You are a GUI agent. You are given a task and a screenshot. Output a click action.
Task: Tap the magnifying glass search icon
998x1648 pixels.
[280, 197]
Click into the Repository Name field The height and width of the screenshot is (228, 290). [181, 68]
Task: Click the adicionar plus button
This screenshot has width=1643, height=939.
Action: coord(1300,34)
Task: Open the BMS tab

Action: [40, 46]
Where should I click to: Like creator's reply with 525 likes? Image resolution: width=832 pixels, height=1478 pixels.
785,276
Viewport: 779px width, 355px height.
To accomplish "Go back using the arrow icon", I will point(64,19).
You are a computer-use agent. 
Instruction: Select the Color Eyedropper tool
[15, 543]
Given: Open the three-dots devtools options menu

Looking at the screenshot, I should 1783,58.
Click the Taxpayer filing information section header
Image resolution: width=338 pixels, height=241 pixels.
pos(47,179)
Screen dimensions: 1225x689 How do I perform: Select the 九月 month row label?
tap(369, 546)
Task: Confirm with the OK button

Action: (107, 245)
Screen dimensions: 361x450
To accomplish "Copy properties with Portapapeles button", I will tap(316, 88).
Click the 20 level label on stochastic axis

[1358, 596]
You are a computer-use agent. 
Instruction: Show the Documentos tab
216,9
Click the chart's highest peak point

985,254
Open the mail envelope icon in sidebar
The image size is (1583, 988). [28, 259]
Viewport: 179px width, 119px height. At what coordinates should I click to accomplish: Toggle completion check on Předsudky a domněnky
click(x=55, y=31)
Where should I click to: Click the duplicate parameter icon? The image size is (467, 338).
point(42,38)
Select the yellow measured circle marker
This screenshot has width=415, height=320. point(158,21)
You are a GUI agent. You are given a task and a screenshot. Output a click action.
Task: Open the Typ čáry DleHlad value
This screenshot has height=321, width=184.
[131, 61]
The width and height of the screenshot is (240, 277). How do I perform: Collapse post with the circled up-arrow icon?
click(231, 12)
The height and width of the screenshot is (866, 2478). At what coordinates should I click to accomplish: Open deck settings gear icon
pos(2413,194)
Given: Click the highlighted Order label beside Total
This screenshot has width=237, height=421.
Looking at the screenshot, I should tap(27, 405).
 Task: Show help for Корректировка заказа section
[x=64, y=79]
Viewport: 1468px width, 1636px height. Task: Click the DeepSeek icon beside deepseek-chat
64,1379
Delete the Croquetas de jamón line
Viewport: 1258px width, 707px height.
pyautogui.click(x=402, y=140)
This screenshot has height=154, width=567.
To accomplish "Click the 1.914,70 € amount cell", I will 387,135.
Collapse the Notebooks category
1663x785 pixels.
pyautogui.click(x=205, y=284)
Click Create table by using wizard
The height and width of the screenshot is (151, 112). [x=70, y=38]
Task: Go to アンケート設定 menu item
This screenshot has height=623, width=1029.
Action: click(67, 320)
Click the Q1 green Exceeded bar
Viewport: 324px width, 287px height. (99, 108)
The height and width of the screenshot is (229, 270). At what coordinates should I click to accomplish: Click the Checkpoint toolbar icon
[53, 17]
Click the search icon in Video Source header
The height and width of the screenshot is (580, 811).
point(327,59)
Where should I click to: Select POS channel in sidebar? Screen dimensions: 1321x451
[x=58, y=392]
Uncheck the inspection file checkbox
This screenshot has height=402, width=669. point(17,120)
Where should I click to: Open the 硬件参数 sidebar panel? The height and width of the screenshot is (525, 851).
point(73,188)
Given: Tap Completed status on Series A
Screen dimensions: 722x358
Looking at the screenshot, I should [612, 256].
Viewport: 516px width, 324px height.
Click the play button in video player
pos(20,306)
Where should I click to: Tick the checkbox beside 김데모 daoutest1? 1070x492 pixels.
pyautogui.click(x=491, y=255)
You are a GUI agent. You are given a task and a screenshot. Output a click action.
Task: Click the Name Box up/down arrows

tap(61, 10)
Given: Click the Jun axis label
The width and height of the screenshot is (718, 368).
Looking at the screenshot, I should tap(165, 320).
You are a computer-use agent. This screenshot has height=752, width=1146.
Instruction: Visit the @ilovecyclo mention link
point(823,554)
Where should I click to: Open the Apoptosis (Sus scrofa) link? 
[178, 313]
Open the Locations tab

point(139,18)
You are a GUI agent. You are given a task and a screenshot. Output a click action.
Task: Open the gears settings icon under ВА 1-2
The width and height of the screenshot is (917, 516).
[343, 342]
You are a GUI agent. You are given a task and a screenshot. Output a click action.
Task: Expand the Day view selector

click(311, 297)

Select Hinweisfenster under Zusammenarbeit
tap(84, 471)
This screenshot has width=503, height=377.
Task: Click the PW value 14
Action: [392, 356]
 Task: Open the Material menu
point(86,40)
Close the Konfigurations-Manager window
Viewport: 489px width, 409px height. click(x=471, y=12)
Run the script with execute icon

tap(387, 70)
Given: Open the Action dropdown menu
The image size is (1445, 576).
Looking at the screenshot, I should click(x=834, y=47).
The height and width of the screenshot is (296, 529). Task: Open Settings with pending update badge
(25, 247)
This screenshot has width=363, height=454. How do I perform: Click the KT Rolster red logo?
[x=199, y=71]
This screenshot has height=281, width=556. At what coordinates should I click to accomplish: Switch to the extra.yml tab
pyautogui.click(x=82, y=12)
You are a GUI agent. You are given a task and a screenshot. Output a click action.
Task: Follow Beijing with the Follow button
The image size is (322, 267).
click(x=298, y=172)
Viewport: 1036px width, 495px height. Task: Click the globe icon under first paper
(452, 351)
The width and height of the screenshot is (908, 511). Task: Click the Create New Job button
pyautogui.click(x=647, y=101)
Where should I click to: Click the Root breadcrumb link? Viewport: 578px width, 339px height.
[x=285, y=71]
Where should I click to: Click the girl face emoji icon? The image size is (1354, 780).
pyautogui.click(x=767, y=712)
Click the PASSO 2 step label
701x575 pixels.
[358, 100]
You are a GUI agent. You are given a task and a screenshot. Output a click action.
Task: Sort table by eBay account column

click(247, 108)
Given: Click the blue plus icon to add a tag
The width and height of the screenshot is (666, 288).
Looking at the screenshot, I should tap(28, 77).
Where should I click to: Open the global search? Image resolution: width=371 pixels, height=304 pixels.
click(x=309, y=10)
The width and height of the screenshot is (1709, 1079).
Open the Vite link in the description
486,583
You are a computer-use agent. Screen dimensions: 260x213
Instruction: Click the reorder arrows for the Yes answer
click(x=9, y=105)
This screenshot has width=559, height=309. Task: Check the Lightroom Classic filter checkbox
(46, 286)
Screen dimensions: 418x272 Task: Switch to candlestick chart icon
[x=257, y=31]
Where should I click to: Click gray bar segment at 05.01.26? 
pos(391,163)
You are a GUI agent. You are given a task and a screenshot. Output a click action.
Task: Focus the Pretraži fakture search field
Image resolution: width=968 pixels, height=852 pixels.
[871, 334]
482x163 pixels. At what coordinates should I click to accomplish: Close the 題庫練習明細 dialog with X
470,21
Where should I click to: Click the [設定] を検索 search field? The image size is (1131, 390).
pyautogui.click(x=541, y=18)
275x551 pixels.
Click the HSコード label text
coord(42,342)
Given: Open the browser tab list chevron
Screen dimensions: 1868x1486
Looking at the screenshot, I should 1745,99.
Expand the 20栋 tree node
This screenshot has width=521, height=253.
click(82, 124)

= = = = =

→ THE EXERCISE
Copy every line of the data above verbatim, from first to last.

→ RESPONSE TO THIS EXERCISE
You are a GUI agent. You are given a task and a screenshot. Output a click action.
Task: Tap the magnifying glass search icon
998x1648 pixels.
[280, 197]
Click into the Repository Name field The height and width of the screenshot is (228, 290). [181, 68]
Task: Click the adicionar plus button
This screenshot has width=1643, height=939.
Action: coord(1300,34)
Task: Open the BMS tab

Action: [40, 46]
Where should I click to: Like creator's reply with 525 likes? Image resolution: width=832 pixels, height=1478 pixels.
785,276
Viewport: 779px width, 355px height.
To accomplish "Go back using the arrow icon", I will point(64,19).
You are a computer-use agent. 
Instruction: Select the Color Eyedropper tool
[15, 543]
Given: Open the three-dots devtools options menu

Looking at the screenshot, I should 1783,58.
Click the Taxpayer filing information section header
Image resolution: width=338 pixels, height=241 pixels.
pos(47,179)
Screen dimensions: 1225x689 How do I perform: Select the 九月 month row label?
tap(369, 546)
Task: Confirm with the OK button

Action: (107, 245)
Screen dimensions: 361x450
To accomplish "Copy properties with Portapapeles button", I will tap(316, 88).
Click the 20 level label on stochastic axis

[1358, 596]
You are a computer-use agent. 
Instruction: Show the Documentos tab
216,9
Click the chart's highest peak point

985,254
Open the mail envelope icon in sidebar
The image size is (1583, 988). [28, 259]
Viewport: 179px width, 119px height. At what coordinates should I click to accomplish: Toggle completion check on Předsudky a domněnky
click(x=55, y=31)
Where should I click to: Click the duplicate parameter icon? The image size is (467, 338).
point(42,38)
Select the yellow measured circle marker
This screenshot has width=415, height=320. point(158,21)
You are a GUI agent. You are given a task and a screenshot. Output a click action.
Task: Open the Typ čáry DleHlad value
This screenshot has height=321, width=184.
[131, 61]
The width and height of the screenshot is (240, 277). How do I perform: Collapse post with the circled up-arrow icon?
click(231, 12)
The height and width of the screenshot is (866, 2478). At what coordinates should I click to accomplish: Open deck settings gear icon
pos(2413,194)
Given: Click the highlighted Order label beside Total
This screenshot has width=237, height=421.
Looking at the screenshot, I should tap(27, 405).
 Task: Show help for Корректировка заказа section
[x=64, y=79]
Viewport: 1468px width, 1636px height. Task: Click the DeepSeek icon beside deepseek-chat
64,1379
Delete the Croquetas de jamón line
Viewport: 1258px width, 707px height.
pyautogui.click(x=402, y=140)
This screenshot has height=154, width=567.
To accomplish "Click the 1.914,70 € amount cell", I will 387,135.
Collapse the Notebooks category
1663x785 pixels.
pyautogui.click(x=205, y=284)
Click Create table by using wizard
The height and width of the screenshot is (151, 112). [x=70, y=38]
Task: Go to アンケート設定 menu item
This screenshot has height=623, width=1029.
Action: click(67, 320)
Click the Q1 green Exceeded bar
Viewport: 324px width, 287px height. (99, 108)
The height and width of the screenshot is (229, 270). At what coordinates should I click to accomplish: Click the Checkpoint toolbar icon
[53, 17]
Click the search icon in Video Source header
The height and width of the screenshot is (580, 811).
point(327,59)
Where should I click to: Select POS channel in sidebar? Screen dimensions: 1321x451
[x=58, y=392]
Uncheck the inspection file checkbox
This screenshot has height=402, width=669. point(17,120)
Where should I click to: Open the 硬件参数 sidebar panel? The height and width of the screenshot is (525, 851).
point(73,188)
Given: Tap Completed status on Series A
Screen dimensions: 722x358
Looking at the screenshot, I should [612, 256].
Viewport: 516px width, 324px height.
Click the play button in video player
pos(20,306)
Where should I click to: Tick the checkbox beside 김데모 daoutest1? 1070x492 pixels.
pyautogui.click(x=491, y=255)
You are a GUI agent. You are given a task and a screenshot. Output a click action.
Task: Click the Name Box up/down arrows

tap(61, 10)
Given: Click the Jun axis label
The width and height of the screenshot is (718, 368).
Looking at the screenshot, I should tap(165, 320).
You are a computer-use agent. This screenshot has height=752, width=1146.
Instruction: Visit the @ilovecyclo mention link
point(823,554)
Where should I click to: Open the Apoptosis (Sus scrofa) link? 
[178, 313]
Open the Locations tab

point(139,18)
You are a GUI agent. You are given a task and a screenshot. Output a click action.
Task: Open the gears settings icon under ВА 1-2
The width and height of the screenshot is (917, 516).
[343, 342]
You are a GUI agent. You are given a task and a screenshot. Output a click action.
Task: Expand the Day view selector

click(311, 297)

Select Hinweisfenster under Zusammenarbeit
tap(84, 471)
This screenshot has width=503, height=377.
Task: Click the PW value 14
Action: [392, 356]
 Task: Open the Material menu
point(86,40)
Close the Konfigurations-Manager window
Viewport: 489px width, 409px height. click(x=471, y=12)
Run the script with execute icon

tap(387, 70)
Given: Open the Action dropdown menu
The image size is (1445, 576).
Looking at the screenshot, I should click(x=834, y=47).
The height and width of the screenshot is (296, 529). Task: Open Settings with pending update badge
(25, 247)
This screenshot has width=363, height=454. How do I perform: Click the KT Rolster red logo?
[x=199, y=71]
This screenshot has height=281, width=556. At what coordinates should I click to accomplish: Switch to the extra.yml tab
pyautogui.click(x=82, y=12)
You are a GUI agent. You are given a task and a screenshot. Output a click action.
Task: Follow Beijing with the Follow button
The image size is (322, 267).
click(x=298, y=172)
Viewport: 1036px width, 495px height. Task: Click the globe icon under first paper
(452, 351)
The width and height of the screenshot is (908, 511). Task: Click the Create New Job button
pyautogui.click(x=647, y=101)
Where should I click to: Click the Root breadcrumb link? Viewport: 578px width, 339px height.
[x=285, y=71]
Where should I click to: Click the girl face emoji icon? The image size is (1354, 780).
pyautogui.click(x=767, y=712)
Click the PASSO 2 step label
701x575 pixels.
[358, 100]
You are a GUI agent. You are given a task and a screenshot. Output a click action.
Task: Sort table by eBay account column

click(247, 108)
Given: Click the blue plus icon to add a tag
The width and height of the screenshot is (666, 288).
Looking at the screenshot, I should tap(28, 77).
Where should I click to: Open the global search? Image resolution: width=371 pixels, height=304 pixels.
click(x=309, y=10)
The width and height of the screenshot is (1709, 1079).
Open the Vite link in the description
486,583
You are a computer-use agent. Screen dimensions: 260x213
Instruction: Click the reorder arrows for the Yes answer
click(x=9, y=105)
This screenshot has width=559, height=309. Task: Check the Lightroom Classic filter checkbox
(46, 286)
Screen dimensions: 418x272 Task: Switch to candlestick chart icon
[x=257, y=31]
Where should I click to: Click gray bar segment at 05.01.26? 
pos(391,163)
You are a GUI agent. You are given a task and a screenshot. Output a click action.
Task: Focus the Pretraži fakture search field
Image resolution: width=968 pixels, height=852 pixels.
[871, 334]
482x163 pixels. At what coordinates should I click to accomplish: Close the 題庫練習明細 dialog with X
470,21
Where should I click to: Click the [設定] を検索 search field? The image size is (1131, 390).
pyautogui.click(x=541, y=18)
275x551 pixels.
Click the HSコード label text
coord(42,342)
Given: Open the browser tab list chevron
Screen dimensions: 1868x1486
Looking at the screenshot, I should 1745,99.
Expand the 20栋 tree node
This screenshot has width=521, height=253.
click(82, 124)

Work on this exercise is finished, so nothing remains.